The bus I took from my home to city centre and the bus I then took to Helsinki, at least, continued to have prominent "Thank you for wearing a mask!" decals on the door, but the total amount of maskers I saw on both of these buses was one. It's quite interesting how these "Covid reminders" still continue to stick around but pretty much no-one pays any attention to them or, at some level, probably even realizes they still exist - unless something makes them suddenly notice them. They're the fnords of the modern society.

I still see "please mask" decals in many places in California. Nobody does. I've seen maybe one or two persons wearing a mask in the workplace, like in reception, but it could be the case where they had some medical reasons. Haven't seen any maskers on the streets, in the stores or in public transport for a long while. For a Californian, having signs about something everywhere and totally ignoring them is routine, see prop 65.

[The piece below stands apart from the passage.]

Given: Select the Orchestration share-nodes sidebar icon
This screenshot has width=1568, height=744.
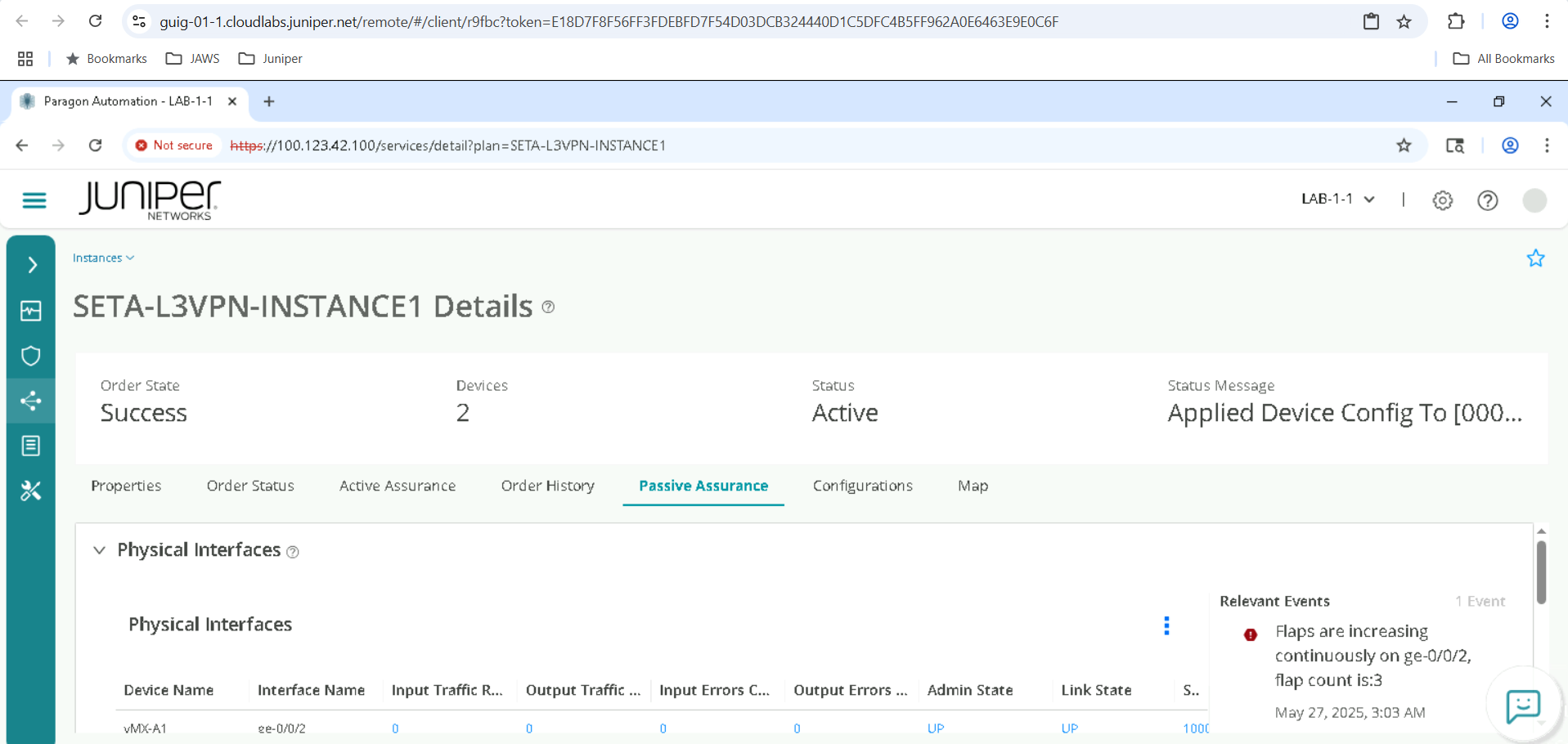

I've seen maybe one or two persons wearing a mask in the workplace, like in reception, but it could be the case where they had some medical reasons.

I've seen people do that for two reasons: pollen allergy (a friend claims this helps him quite a bit) or if they have a cold but need to visit the office / doctor's / some other similar place.

Yes, I assumed it was more likely to be one of those.

I did a Scandinavia trip (every capital) this time last year and virtually the only mask I saw were on Americans and Asians. Was going to do the Helsinki to Stockholm boat but did Tallinn to Stockholm instead. Good time.

continued to have prominent "Thank you for wearing a mask!" decals on the door

I see a lot of those signs around and very few people wearing masks. At least that wording doesn't imply that you're required to wear a mask, but it's still weird and annoying to have those signs up if they don't mean it. Especially since some spaces actually do require masks, but the signs are everywhere, so they're meaningless.

I have not seen a mask in public in like a year +.

I check in on the branch covidians at places like ZeroCovidCommunity from time to time, but my emotions towards them have softened over time from disgust to pity. Seems a bunch of people have been well and truly broken by all the fearmongering going around during the lockdowns etc. At this point I basically consider them victims of government policy.

Occasionally I still see people masking in public and I always side-eye them. But again, it's more a feeling of pity than anything else.

I guess that now their faction is out of power and not actively trying to degrade my life, I don't really bear any hostility to them... but if they started gaining power again I'd probably revert to hate.